Kioxia was heading for an IPO in 2020, but it was postponed over fears its valuation was clouded by US-China tensions that saw semiconductor sales to Huawei face US restrictions, while talks for a possible merger with Western Digital were also at a standstill.

The committee “particularly considered that isolating the participation of Kioxia, arguably the largest valuation variable according to comments from private equity funds, in an autonomous entity guaranteed transparency because it is monetized and prevents its value from being lost. arbitrated by a potential buyer for all of Toshiba, ”he said on Friday.

The slow and steady “deconglomerization” of Hitachi

According to Schaede, a more successful example of deconglomerization in Japan is Hitachi, founded in 1910.

For about a decade, the conglomerate sold parts of itself that didn’t fit with its future vision for the business, including Hitachi Metals, its rare earth magnet unit, and Hitachi Chemicals, which makes the necessary materials. to semiconductors and batteries, in a “very well organized, very deliberate and methodical way,” Schaede said. This has enabled it to make acquisitions like its recent purchase from US software developer GlobalLogic.

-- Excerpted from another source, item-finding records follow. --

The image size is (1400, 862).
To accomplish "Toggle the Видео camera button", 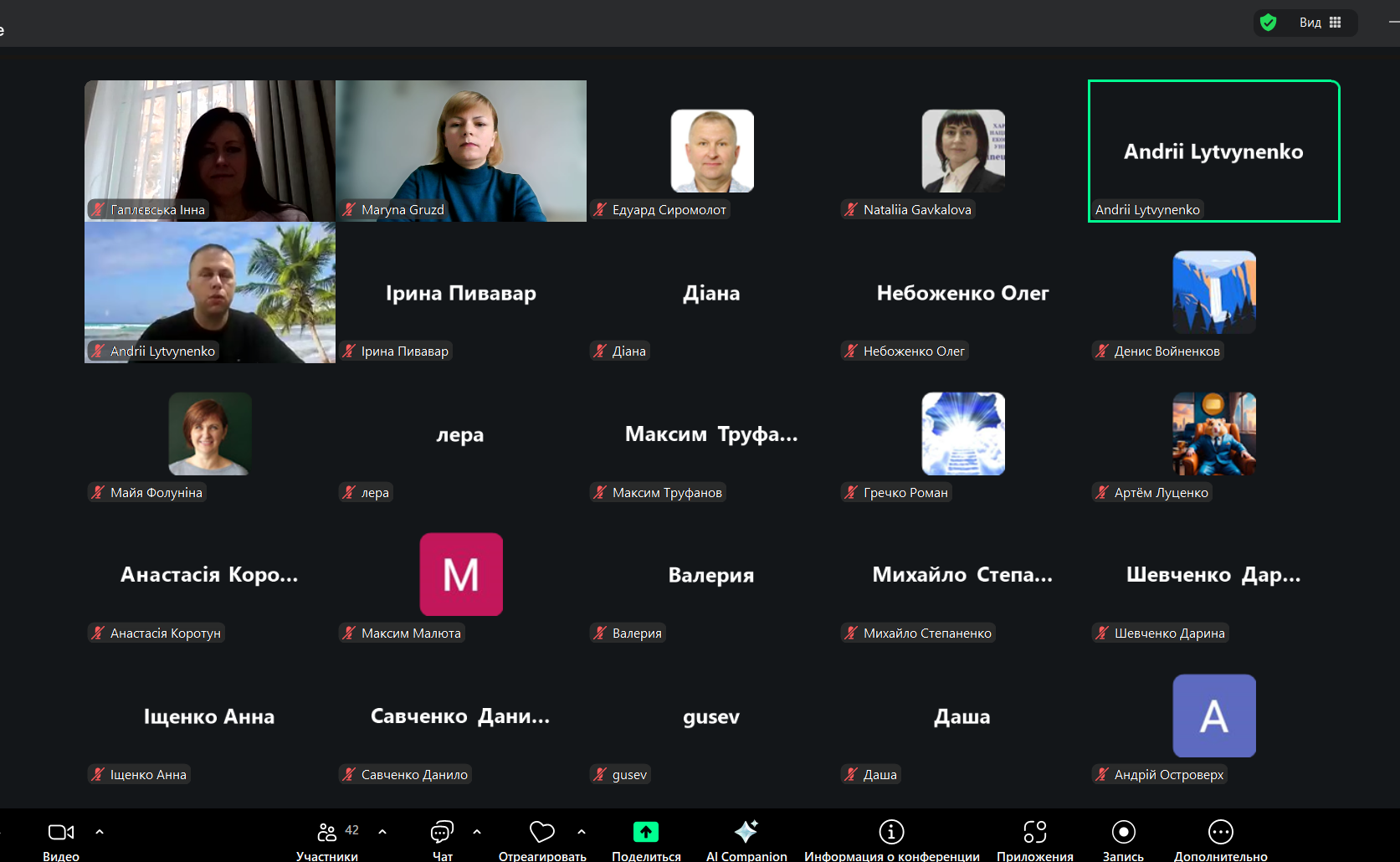I will (61, 832).
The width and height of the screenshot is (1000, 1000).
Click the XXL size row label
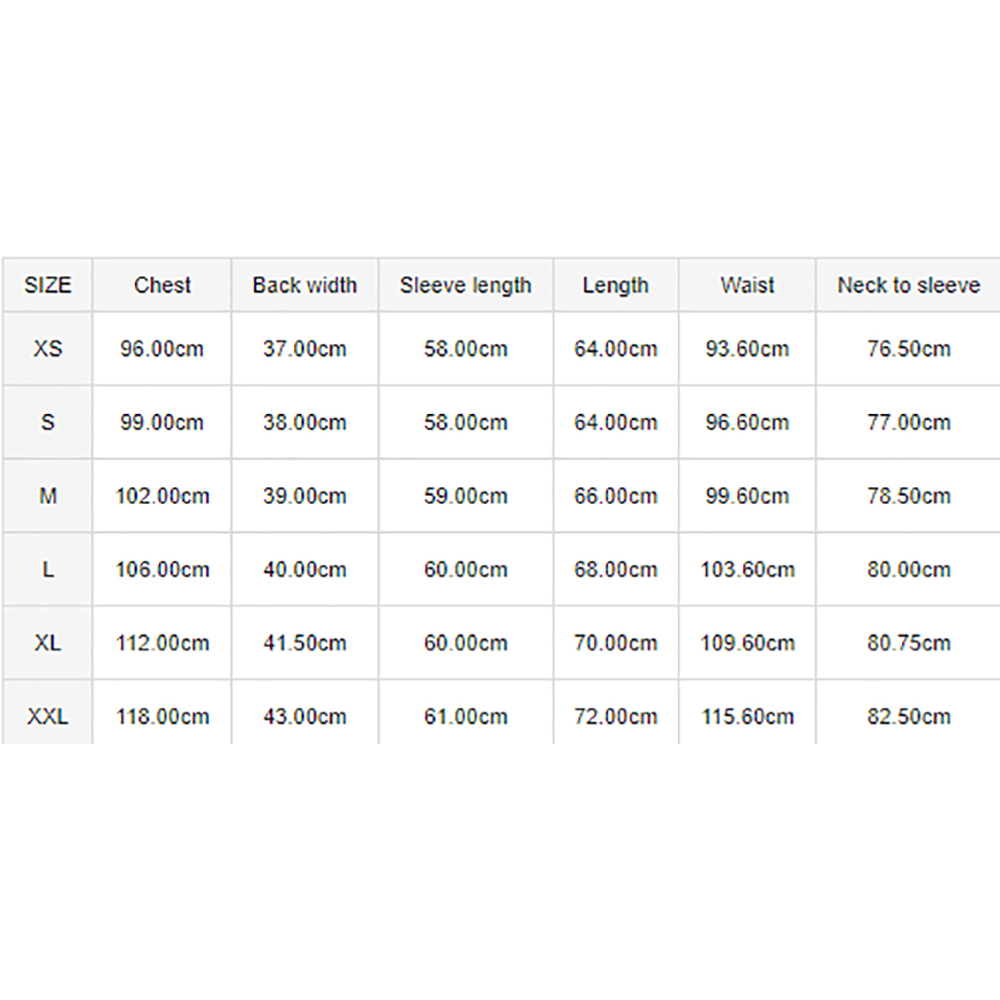pos(48,716)
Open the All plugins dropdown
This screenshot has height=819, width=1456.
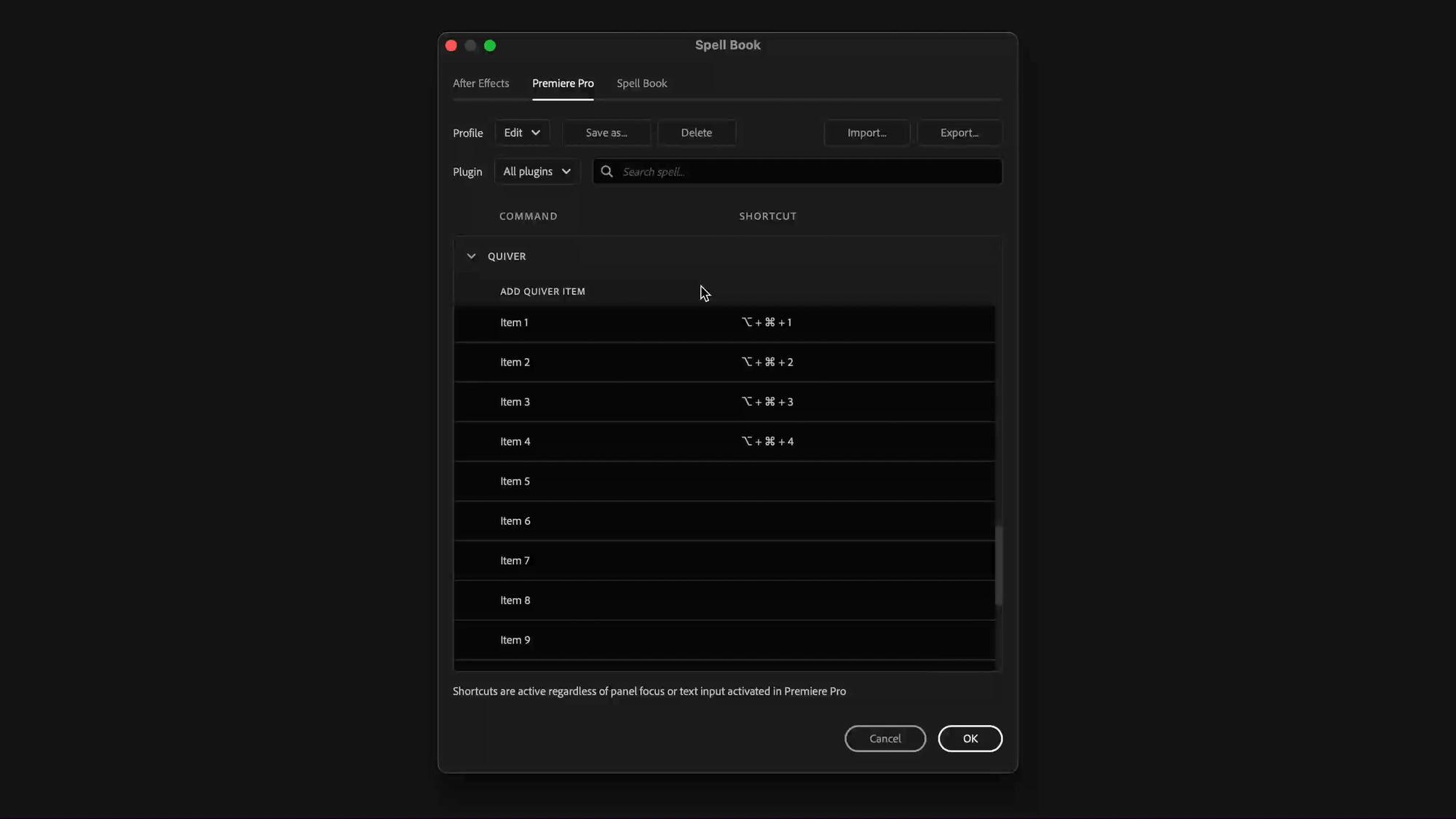tap(537, 172)
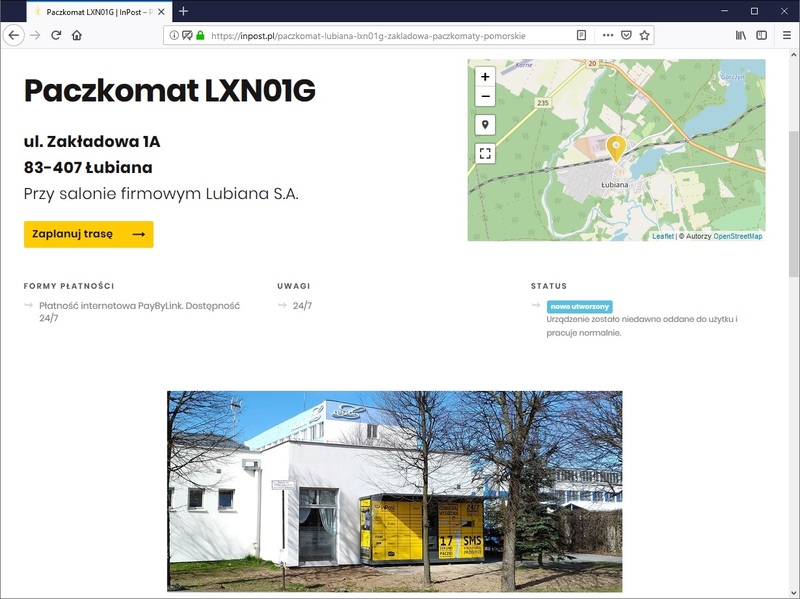Open the OpenStreetMap attribution link
The height and width of the screenshot is (599, 800).
pyautogui.click(x=737, y=236)
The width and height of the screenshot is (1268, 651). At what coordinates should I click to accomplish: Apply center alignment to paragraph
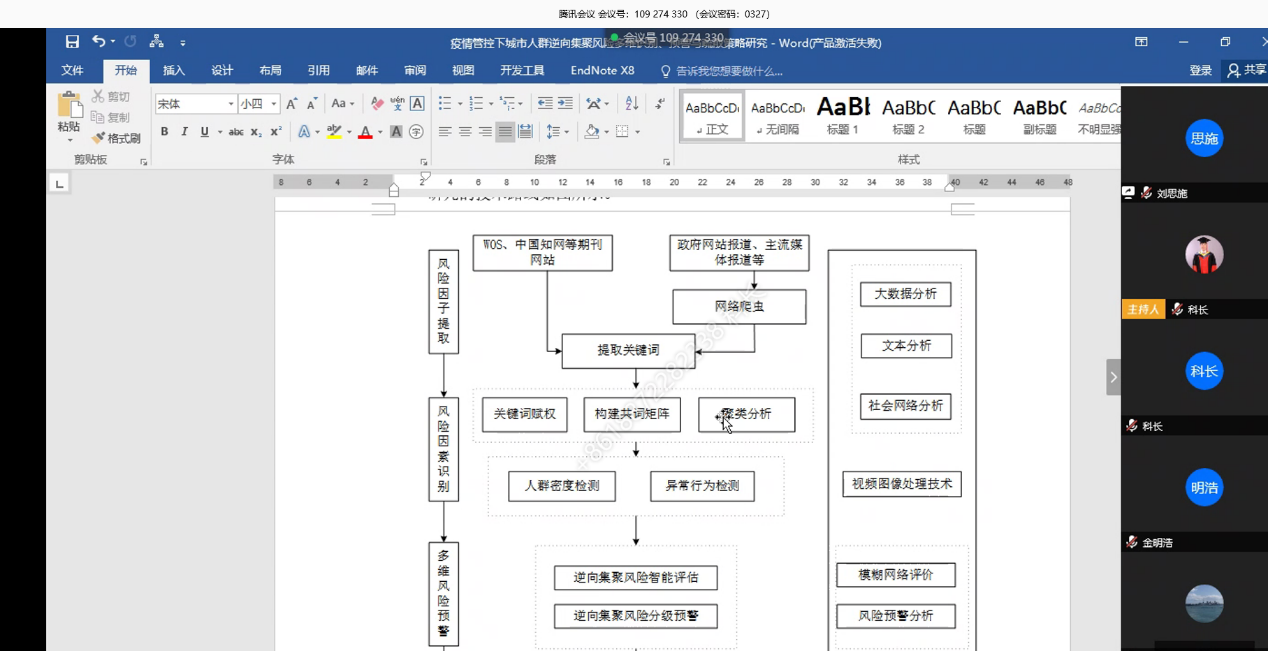click(x=465, y=132)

“It’s going to become kind of a great deal on how to take a huge conglomerate and prepare it for a digital transformation,” she said. “Hitachi no longer sees itself as a manufacturer of infrastructure input materials but rather as a major player in the organization of the smart city system. “

As far as Toshiba is concerned, however, while a breakup offers a chance for a fresh start, its long-standing issues mean, “we shouldn’t expect that to make a great company,” Schaede said. “This may be the end of one of the strongest brands in the world.”